(Problem requirements):
Retype all of the records precisely.

(Recorded data)
--- START ---

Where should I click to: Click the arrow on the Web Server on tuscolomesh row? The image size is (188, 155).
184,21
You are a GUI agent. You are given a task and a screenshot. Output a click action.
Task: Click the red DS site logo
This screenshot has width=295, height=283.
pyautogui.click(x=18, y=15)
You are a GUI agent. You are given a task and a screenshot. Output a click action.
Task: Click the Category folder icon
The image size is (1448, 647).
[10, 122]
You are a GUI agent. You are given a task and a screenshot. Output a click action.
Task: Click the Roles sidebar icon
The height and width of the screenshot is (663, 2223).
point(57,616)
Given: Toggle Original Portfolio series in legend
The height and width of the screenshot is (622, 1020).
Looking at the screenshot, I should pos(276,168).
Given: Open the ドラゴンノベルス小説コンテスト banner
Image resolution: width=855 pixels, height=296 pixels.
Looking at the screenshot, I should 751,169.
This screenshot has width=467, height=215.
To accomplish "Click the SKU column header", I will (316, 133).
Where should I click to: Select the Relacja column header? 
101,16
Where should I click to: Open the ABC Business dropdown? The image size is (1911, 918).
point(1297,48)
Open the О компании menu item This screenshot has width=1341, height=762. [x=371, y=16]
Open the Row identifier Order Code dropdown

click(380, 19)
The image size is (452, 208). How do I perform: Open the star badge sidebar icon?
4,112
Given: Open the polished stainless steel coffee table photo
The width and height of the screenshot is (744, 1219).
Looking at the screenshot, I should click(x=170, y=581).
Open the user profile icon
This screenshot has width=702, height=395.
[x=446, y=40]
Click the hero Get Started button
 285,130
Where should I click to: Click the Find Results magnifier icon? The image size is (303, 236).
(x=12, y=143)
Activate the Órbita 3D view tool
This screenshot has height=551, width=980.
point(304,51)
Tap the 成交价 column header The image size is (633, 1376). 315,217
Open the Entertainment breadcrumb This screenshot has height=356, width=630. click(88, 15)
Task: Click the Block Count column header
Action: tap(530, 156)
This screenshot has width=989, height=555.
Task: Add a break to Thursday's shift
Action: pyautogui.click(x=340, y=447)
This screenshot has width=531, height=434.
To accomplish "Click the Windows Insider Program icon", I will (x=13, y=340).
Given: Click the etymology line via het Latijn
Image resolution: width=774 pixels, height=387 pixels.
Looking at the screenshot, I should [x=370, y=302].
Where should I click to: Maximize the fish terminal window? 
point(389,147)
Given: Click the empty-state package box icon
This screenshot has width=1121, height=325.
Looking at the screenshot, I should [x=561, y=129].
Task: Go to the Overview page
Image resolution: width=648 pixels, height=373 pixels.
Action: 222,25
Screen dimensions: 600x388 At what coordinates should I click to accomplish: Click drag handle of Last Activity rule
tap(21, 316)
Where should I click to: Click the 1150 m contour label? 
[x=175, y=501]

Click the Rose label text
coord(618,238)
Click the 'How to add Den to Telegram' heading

--- END ---

(Exercise output):
Where should I click to: Click the arrow on the Web Server on tuscolomesh row? The image size is (188, 155).
184,21
You are a GUI agent. You are given a task and a screenshot. Output a click action.
Task: Click the red DS site logo
This screenshot has width=295, height=283.
pyautogui.click(x=18, y=15)
You are a GUI agent. You are given a task and a screenshot. Output a click action.
Task: Click the Category folder icon
The image size is (1448, 647).
[10, 122]
You are a GUI agent. You are given a task and a screenshot. Output a click action.
Task: Click the Roles sidebar icon
The height and width of the screenshot is (663, 2223).
point(57,616)
Given: Toggle Original Portfolio series in legend
The height and width of the screenshot is (622, 1020).
Looking at the screenshot, I should pos(276,168).
Given: Open the ドラゴンノベルス小説コンテスト banner
Image resolution: width=855 pixels, height=296 pixels.
Looking at the screenshot, I should 751,169.
This screenshot has width=467, height=215.
To accomplish "Click the SKU column header", I will (316, 133).
Where should I click to: Select the Relacja column header? 
101,16
Where should I click to: Open the ABC Business dropdown? The image size is (1911, 918).
point(1297,48)
Open the О компании menu item This screenshot has width=1341, height=762. [x=371, y=16]
Open the Row identifier Order Code dropdown

click(380, 19)
The image size is (452, 208). How do I perform: Open the star badge sidebar icon?
4,112
Given: Open the polished stainless steel coffee table photo
The width and height of the screenshot is (744, 1219).
Looking at the screenshot, I should click(x=170, y=581).
Open the user profile icon
This screenshot has width=702, height=395.
[x=446, y=40]
Click the hero Get Started button
 285,130
Where should I click to: Click the Find Results magnifier icon? The image size is (303, 236).
(x=12, y=143)
Activate the Órbita 3D view tool
This screenshot has height=551, width=980.
point(304,51)
Tap the 成交价 column header The image size is (633, 1376). 315,217
Open the Entertainment breadcrumb This screenshot has height=356, width=630. click(88, 15)
Task: Click the Block Count column header
Action: tap(530, 156)
This screenshot has width=989, height=555.
Task: Add a break to Thursday's shift
Action: pyautogui.click(x=340, y=447)
This screenshot has width=531, height=434.
To accomplish "Click the Windows Insider Program icon", I will (x=13, y=340).
Given: Click the etymology line via het Latijn
Image resolution: width=774 pixels, height=387 pixels.
Looking at the screenshot, I should [x=370, y=302].
Where should I click to: Maximize the fish terminal window? 
point(389,147)
Given: Click the empty-state package box icon
This screenshot has width=1121, height=325.
Looking at the screenshot, I should [x=561, y=129].
Task: Go to the Overview page
Image resolution: width=648 pixels, height=373 pixels.
Action: 222,25
Screen dimensions: 600x388 At what coordinates should I click to accomplish: Click drag handle of Last Activity rule
tap(21, 316)
Where should I click to: Click the 1150 m contour label? 
[x=175, y=501]

Click the Rose label text
coord(618,238)
Click the 'How to add Den to Telegram' heading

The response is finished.